Die Frau bleibt zuhause, der Mann arbeitet: so das klassische Familienmodell in der Schweiz. Der Dokumentarfilm «Von der Rolle» porträtiert drei Paare, die davon abweichen.
Gedreht wurde er von einem Berner Filmemacher-Paar, das selbst ein alternatives Modell lebt: der Regisseurin Verena Endtner und dem Produzenten Dan Riesen. Im Gespräch erzählen sie, warum es sich lohnt, wenn auch Frauen Karriere machen und Männer Kuchen backen.
SRF: 80 Prozent leben in der Schweiz in einem traditionellen Familienmodell. War es schwierig, unkonventionell lebende Paare zu finden?
Verena Endtner: Es war nicht besonders schwierig. Denn dass ihr Lebensmodell als unkonventionell gesehen wird, war für diese Paare zugleich Motivation, mitzumachen. Es ist ihnen ein Anliegen, dass man sieht: Es gibt andere Modelle. Es lohnt sich, sie auszuprobieren und es funktioniert.
Woher kam die Idee zum Film?
Verena Endtner: Sie entstand aus meiner persönlichen Situation. Aus dem Gefühl, das ich habe, als Mutter in eine Rolle hineingedrängt zu werden, die ich nicht mehr zeitgerecht finde.
Ich finde es wichtig, dass ich arbeite und mein Partner auch. Ich will mich deswegen nicht mehr erklären müssen und mich nicht mehr in einer Defensivsituation befinden. Und es ist wichtig, dass wir unserem Kind vorleben, dass man beides haben kann: ein erfülltes Familienleben und Ambitionen im Beruf.
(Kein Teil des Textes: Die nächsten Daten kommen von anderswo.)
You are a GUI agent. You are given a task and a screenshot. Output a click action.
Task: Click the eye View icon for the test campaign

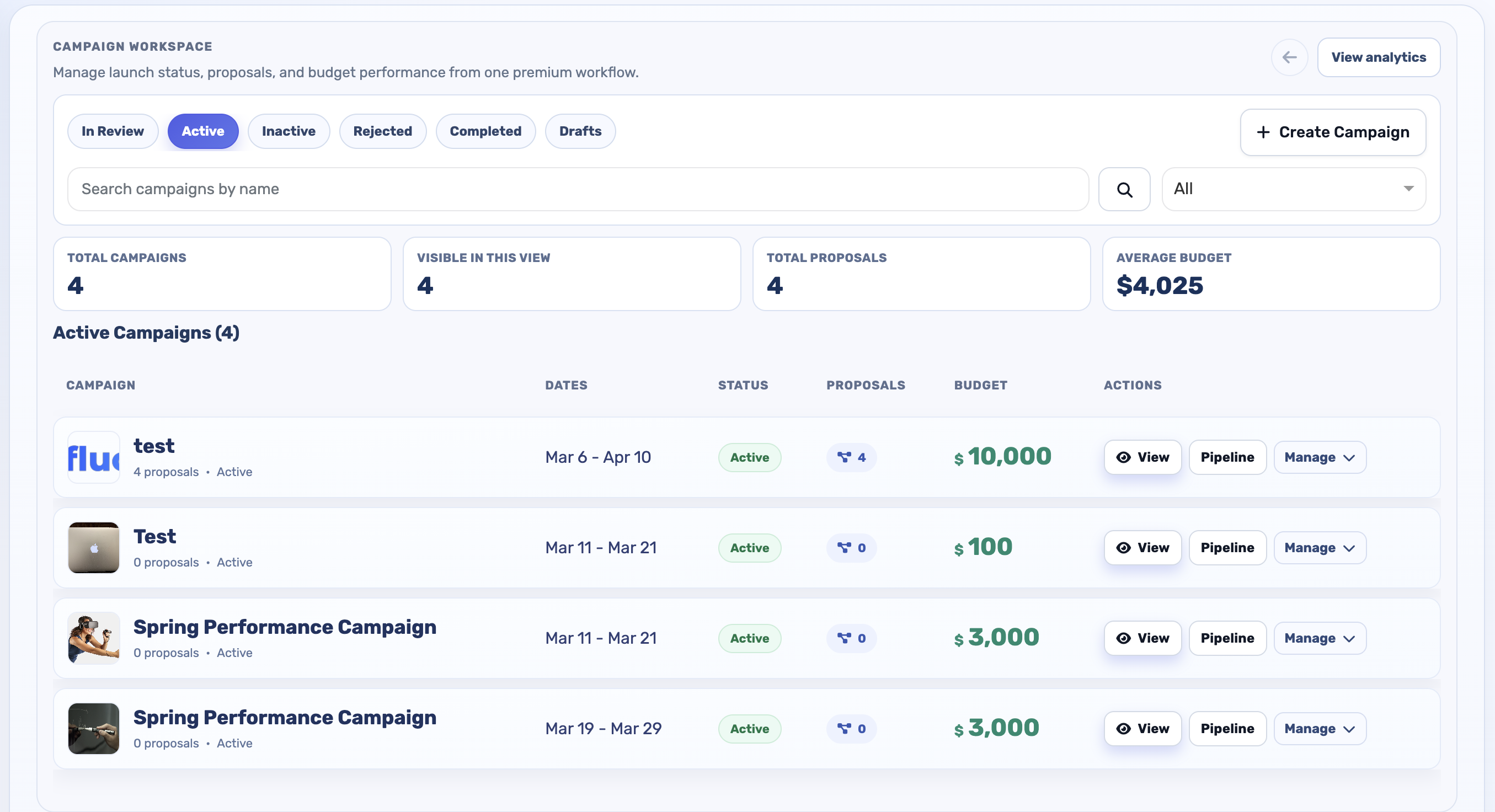(1124, 457)
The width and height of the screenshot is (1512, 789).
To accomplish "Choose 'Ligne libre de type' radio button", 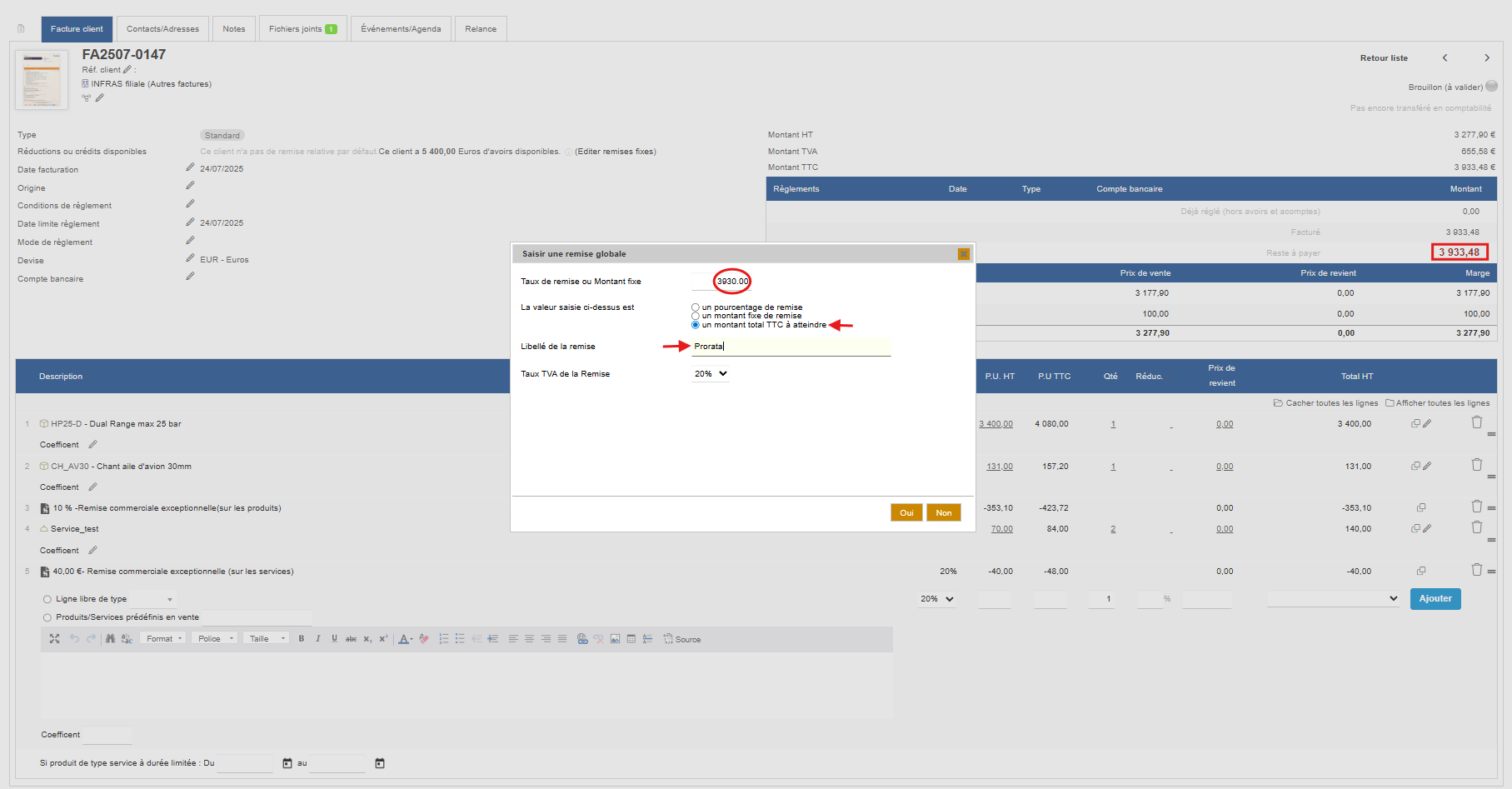I will coord(47,599).
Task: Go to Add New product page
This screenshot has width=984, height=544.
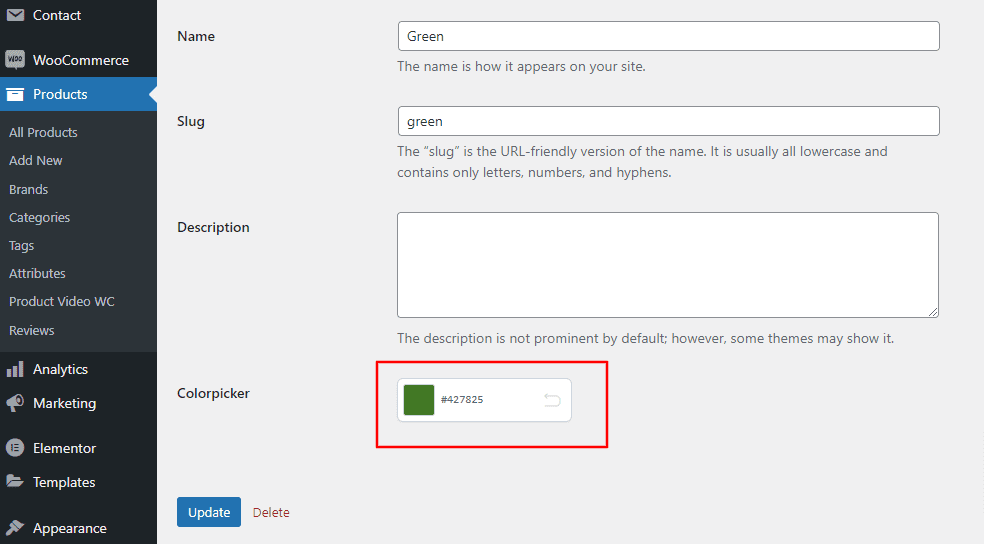Action: click(x=36, y=160)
Man muss Rollen explizit ändern wollen, denn von alleine passiert das nicht.
Verfolgt ihr mit dem Film also auch eine aufklärerische Absicht?
Dan Riesen: Wir möchten mit unserem Film dazu beitragen, dass Zuschreibungen, was der Mann kann und was die Frau, durchlässiger werden. Ich habe die Hoffnung, dass er gerade Männern Mut macht, daheim Verantwortung zu übernehmen und sich in neue Gebiete zu wagen. Aber spielerisch und nicht im Kampf.
«Achtung Väter» – Vier Männer über ihre Vaterrolle
Verena Endtner: Das Ziel ist, dass man eigene Verhaltensmuster und eingeschliffene Arbeitsabläufe hinterfragt. Vielleicht ist es nicht einfacher, wenn man eine alternative Rollenverteilung lebt – aber besonders für Kinder ist das extrem bereichernd, wenn sie einen Vater und eine Mutter im Alltag, nicht nur nach Feierabend, erleben. Wenn das häufiger Realität wird oder zumindest mehr diskutiert wird, dann hätte der Film sein Ziel erreicht.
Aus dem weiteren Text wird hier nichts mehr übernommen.